POINT1 手続きは同時進行で迅速に
新しい会社が決まったら、早速「退社願」を提出する。一方的と思われないよう、直属の上司と相談して退社予定日を決めるのが得策だ。特にエンジニアの場合、関連するプロジェクトのスケジュールも考慮すべきだろう。
退社時には身分証明書や健康保険証はもちろん、支給されたものはすべて返却するのが原則だ。逆に離職票、雇用保険被保険者証、年金手帳、源泉徴収票など、退社後に必要になる書類を受け取るのを忘れずに。また、確定申告など、自分ですべき事柄は忘れずにチェックすること。

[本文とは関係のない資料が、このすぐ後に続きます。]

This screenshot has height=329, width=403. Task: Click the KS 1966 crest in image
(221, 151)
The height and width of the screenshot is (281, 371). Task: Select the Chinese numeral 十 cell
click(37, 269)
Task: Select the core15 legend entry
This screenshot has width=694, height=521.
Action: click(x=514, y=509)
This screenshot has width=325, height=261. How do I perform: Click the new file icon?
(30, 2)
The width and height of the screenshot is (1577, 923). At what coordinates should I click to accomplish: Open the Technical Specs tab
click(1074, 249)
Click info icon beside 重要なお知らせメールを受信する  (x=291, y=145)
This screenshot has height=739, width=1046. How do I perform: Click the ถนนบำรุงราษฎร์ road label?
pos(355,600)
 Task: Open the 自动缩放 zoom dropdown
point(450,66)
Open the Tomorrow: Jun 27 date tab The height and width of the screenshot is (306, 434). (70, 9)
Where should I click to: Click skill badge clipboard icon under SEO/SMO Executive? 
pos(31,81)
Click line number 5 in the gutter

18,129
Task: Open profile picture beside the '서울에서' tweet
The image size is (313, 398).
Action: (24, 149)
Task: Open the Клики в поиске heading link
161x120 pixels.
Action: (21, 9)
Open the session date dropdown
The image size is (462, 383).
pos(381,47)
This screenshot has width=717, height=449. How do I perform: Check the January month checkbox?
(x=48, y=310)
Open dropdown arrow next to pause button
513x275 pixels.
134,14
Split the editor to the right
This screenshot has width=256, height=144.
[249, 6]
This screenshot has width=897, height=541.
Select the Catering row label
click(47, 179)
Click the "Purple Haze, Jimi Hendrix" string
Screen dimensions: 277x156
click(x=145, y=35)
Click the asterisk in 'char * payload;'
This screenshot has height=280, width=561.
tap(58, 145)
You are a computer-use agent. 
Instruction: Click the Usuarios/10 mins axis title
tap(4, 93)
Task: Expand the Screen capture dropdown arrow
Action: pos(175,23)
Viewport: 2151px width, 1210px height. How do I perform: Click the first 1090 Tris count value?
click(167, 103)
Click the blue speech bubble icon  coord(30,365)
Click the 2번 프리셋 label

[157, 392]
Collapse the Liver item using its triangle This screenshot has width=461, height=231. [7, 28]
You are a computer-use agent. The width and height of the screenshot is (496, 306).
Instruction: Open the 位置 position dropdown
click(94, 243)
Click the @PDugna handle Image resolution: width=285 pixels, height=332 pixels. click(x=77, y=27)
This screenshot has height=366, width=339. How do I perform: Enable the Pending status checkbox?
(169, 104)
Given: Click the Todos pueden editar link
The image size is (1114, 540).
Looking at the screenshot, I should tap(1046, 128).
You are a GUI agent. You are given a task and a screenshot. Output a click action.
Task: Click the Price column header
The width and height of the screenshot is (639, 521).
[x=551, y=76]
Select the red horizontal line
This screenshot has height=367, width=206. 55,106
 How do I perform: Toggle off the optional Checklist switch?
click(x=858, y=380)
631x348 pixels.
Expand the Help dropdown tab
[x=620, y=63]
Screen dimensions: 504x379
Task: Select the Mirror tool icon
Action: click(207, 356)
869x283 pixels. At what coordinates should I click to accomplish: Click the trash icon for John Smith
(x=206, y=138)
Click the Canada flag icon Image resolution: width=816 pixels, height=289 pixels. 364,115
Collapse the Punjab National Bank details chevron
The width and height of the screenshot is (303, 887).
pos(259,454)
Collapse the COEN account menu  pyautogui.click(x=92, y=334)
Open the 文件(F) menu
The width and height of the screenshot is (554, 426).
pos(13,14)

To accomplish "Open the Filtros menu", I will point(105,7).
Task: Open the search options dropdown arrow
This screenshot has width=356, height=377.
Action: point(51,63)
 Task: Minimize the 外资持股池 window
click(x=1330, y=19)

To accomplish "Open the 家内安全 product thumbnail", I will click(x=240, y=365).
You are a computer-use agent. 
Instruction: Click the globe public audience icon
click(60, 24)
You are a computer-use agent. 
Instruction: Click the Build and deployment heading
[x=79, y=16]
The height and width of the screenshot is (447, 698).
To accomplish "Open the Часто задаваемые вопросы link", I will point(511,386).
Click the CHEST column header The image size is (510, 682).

「税金」「保険」「年金」などのお金に関わる手続きは、在職中は給料天引きのため、意外とルーズになりがちだ。ちょっとした不注意であとあと面倒が起こりやすいものだけに、面倒がらずにきちんと確認し、手続きを済ませよう。退職をしても、意外なところで前職と関わることもある。“立つ鳥跡を濁さず”が鉄則だ。
POINT2 税金
「住民税」は退職時に未納分を納入する必要がある。1?5月に退職した場合は5月までの未納分を退職時に一括納入。6?12月の場合は、退職時に一括か、年4回の分割のどちらかの支払い方法を選択できる。納入方法に疑問や問題がある場合には、会社に相談してみるのもひとつの手だろう。「所得税」は、納めすぎていれば源泉徴収票を提出すれば、年末調整の際に還付される。源泉徴収票の提出方法は2種類ある。退社年の12月までに再就職したのであれば、新しい会社に提出すれば、年末調整の手続きをしてくれる。一方、再就職が翌年以降に持ち越された場合には、翌年の確定申告期間(2月15日?3月15日)に、所轄の税務署に行って確定申告を行う必要がある。
POINT3 保険
失業時の保険で注意すべきなのは、失業期間の収入に関わる「雇用保険」と、医療に関連する「健康保険」の2つ。「雇用保険」の失業等給付には、(1)失業状態で被保険者の資格消失が確認できる。(2)離職日以前の1年間に満6カ月以上、雇用保険に加入していた。(3)ハローワークに休職申し込みをしている----などの受給条件が設けられている。受給期間は退職日の翌日から1年間だけなので、失業期間が発生したなら、すぐに手続きすべきだろう。「健康保険」には、「国民健康保険」(医療費の3割本人負担。退職日の翌日から14日以内に手続きが必要)とそれまでの健康保険を離職後2年間まで適用できる「任意継続被保険者制度」(本人負担が2割。ただし事業主負担分の保険料は本人負担。退職日の翌日から20日以内)の2種類がある。市町村役場でよく内容を確認して、速やかに手続きを済ませたいものだ。
年金
20歳以上60歳未満の人は国民年金への加入が原則。就業中は第2号被保険者(国民年金と厚生年金か共済年金に加入)だが、失業期間中は第1号被保険者(国民年金のみ)に変わるので、市町村役場で変更手続きをする必要がある。扶養義務のある配偶者も同様だ。未払い期間があると減額になったり、場合によっては年金が受け取れなくなることもあるので、必ず手続きしよう。